**Reading passage:**
** START **

Goodbye Wordpress, Hello Jekyll!

2012-01-20T00:00:00-08:00

I've finally given up on Wordpress, and moved this blog over to Jekyll, the "blog aware static site generator". My blog is now 100% static HTML. No database, no dynamic code, and hopefully no downtime the next time one of my posts makes it to the front page of Hacker News!

My primary motivation for the move was the fact that wordpress would die every time my blog got a decent amount of traffic, even with WP-SuperCache enabled. That's far from the only benefit though. I don't have to worry about keeping wordpress updated anymore, or it getting hacked (which has happened a few times). Tom Preston-Werner, GitHub co-founder and Jekyll author, talks about even more benefits in his article Blogging like a Hacker.

Before settling on Jekyll I evaluated a few different static site generators, including rstblog and Hyde. What tipped it in jekyll's favour was the integration with GitHub. Thanks to GitHub pages this blog is now served directly from GitHub, so I don't even need to worry about a server!

Migrating from Wordpress

Paul Stamatiou did a write up of his own experience of moving from wordpress to Jekyll. I took a slightly different approach. Rather than installing Ruby on my server and running the normal migration script I instead took an XML export of my posts from wordpress, and then ran a php script on my local machine.

** END **

**Work instructions:**
• A. According to the blog post, what made Jekyll win out over the other static site generators that were evaluated?
• B. Please transcribe everything in the blog post from "Before settling on" down to "about a server!".

**Data excerpts:**
** START **

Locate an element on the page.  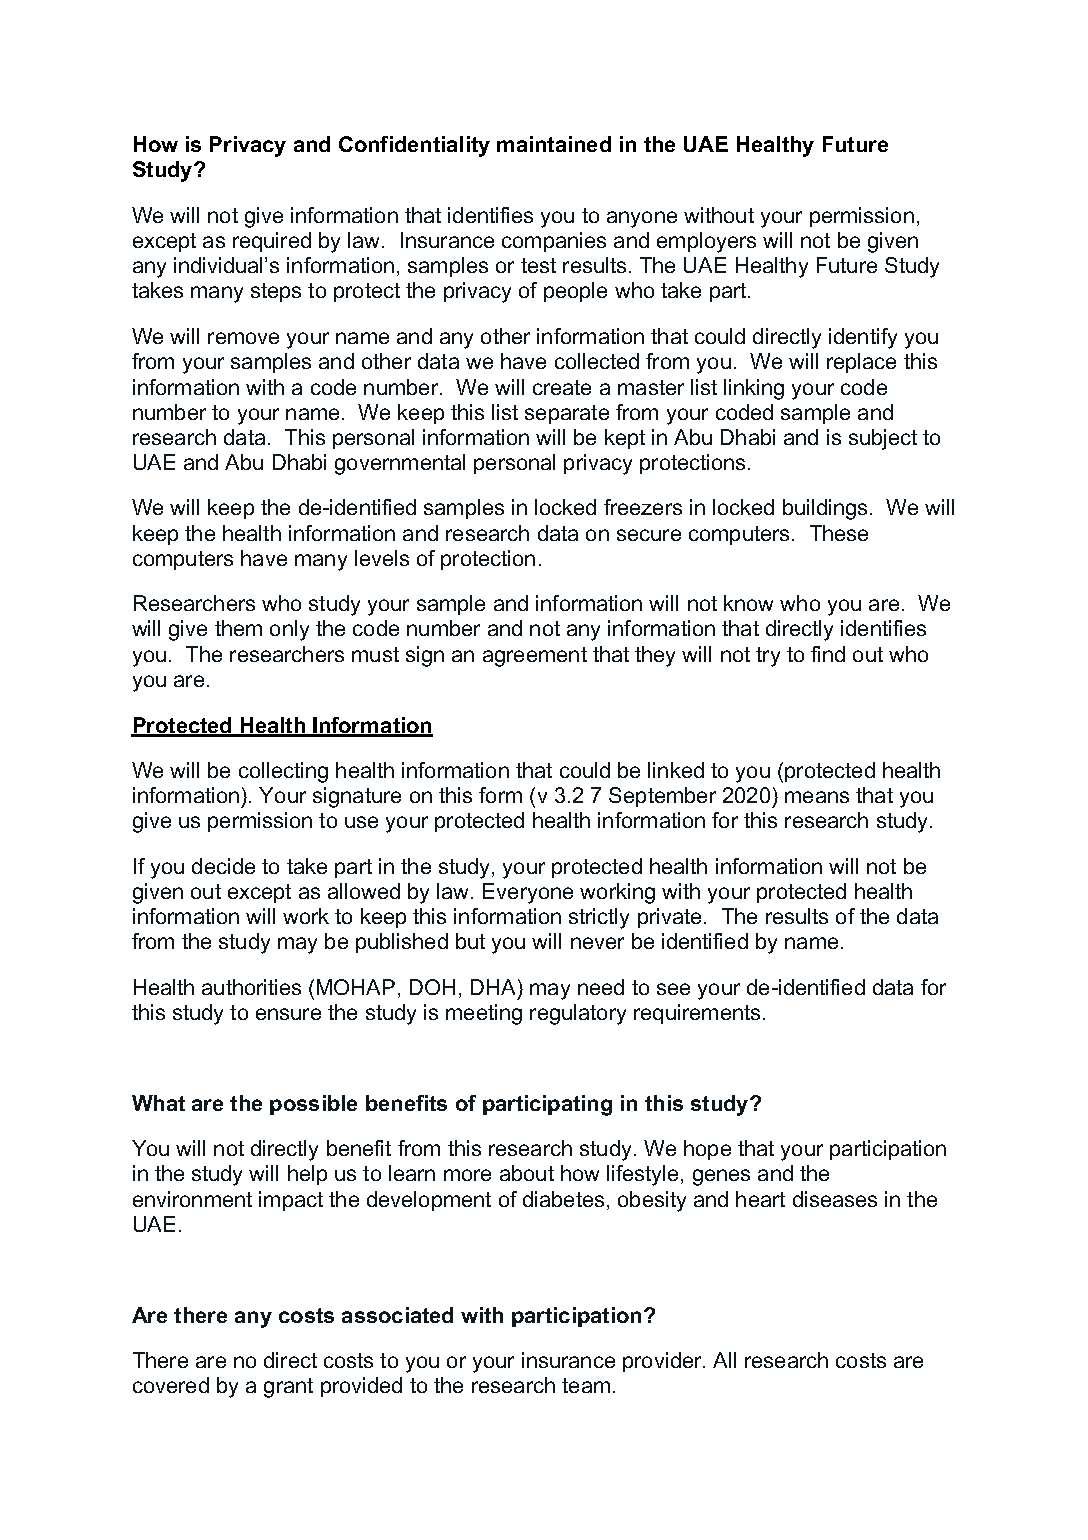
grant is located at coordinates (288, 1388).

** END **
** START **

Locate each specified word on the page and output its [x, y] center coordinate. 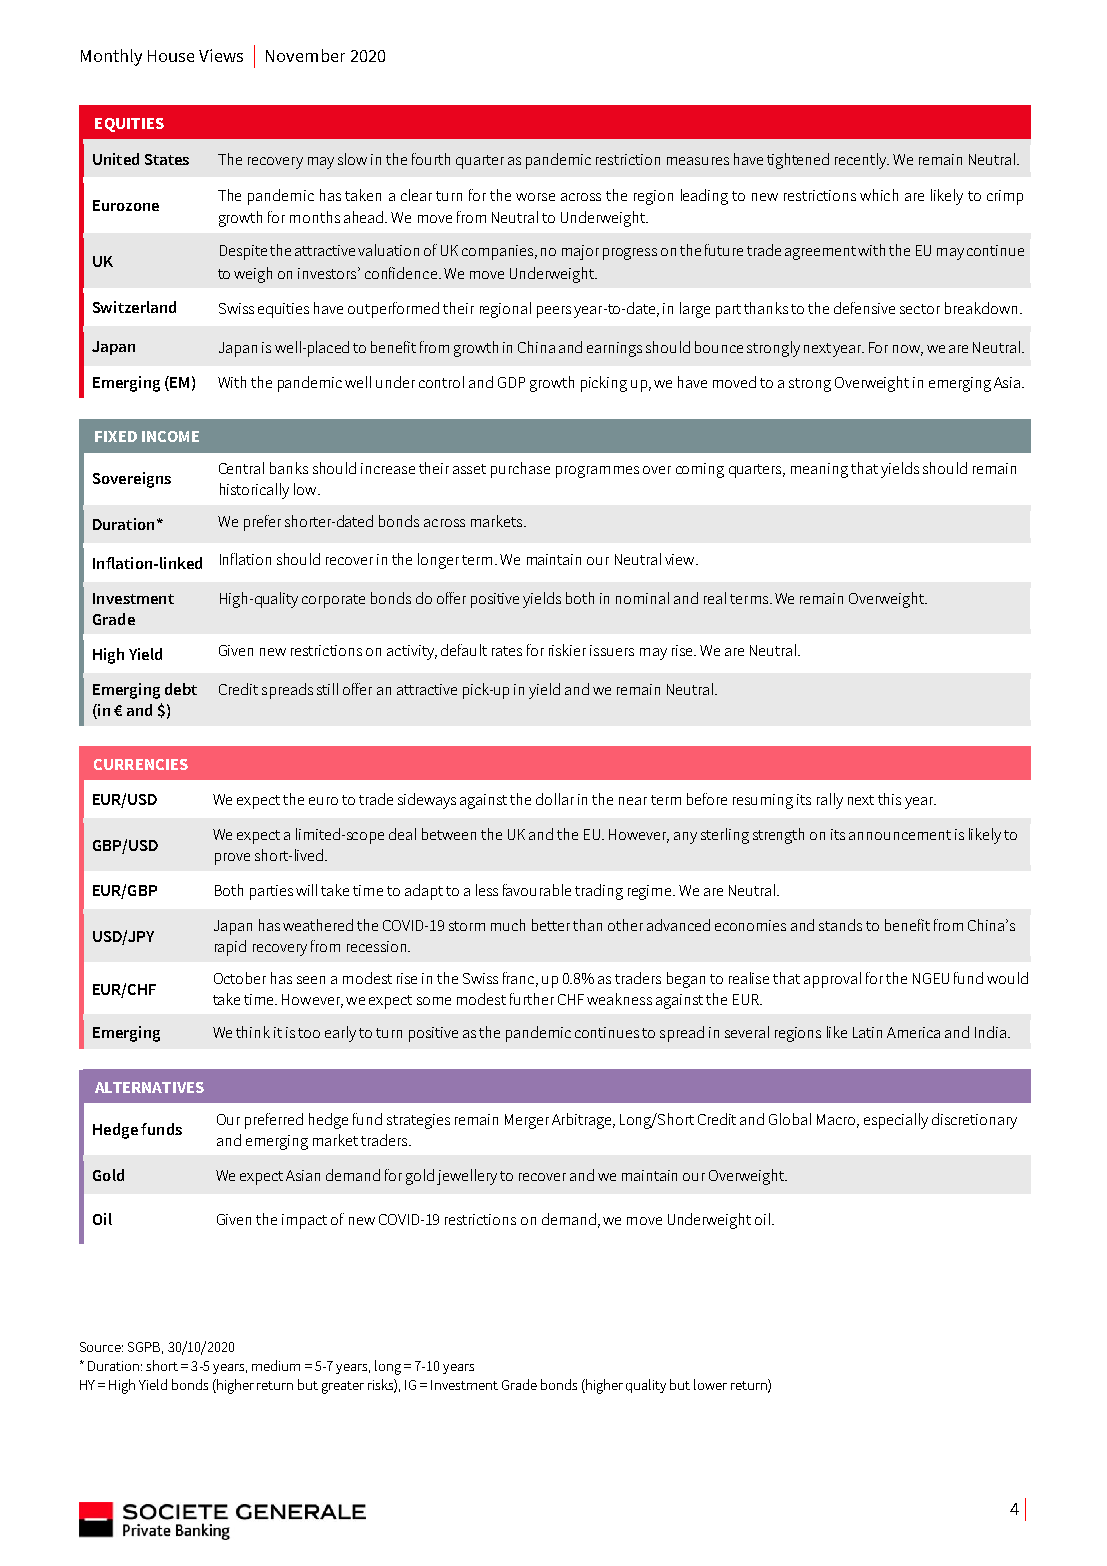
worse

** END **

**Full solutions:**
• A. Its integration with GitHub.

• B.
Before settling on Jekyll I evaluated a few different static site generators, including rstblog and Hyde. What tipped it in jekyll's favour was the integration with GitHub. Thanks to GitHub pages this blog is now served directly from GitHub, so I don't even need to worry about a server!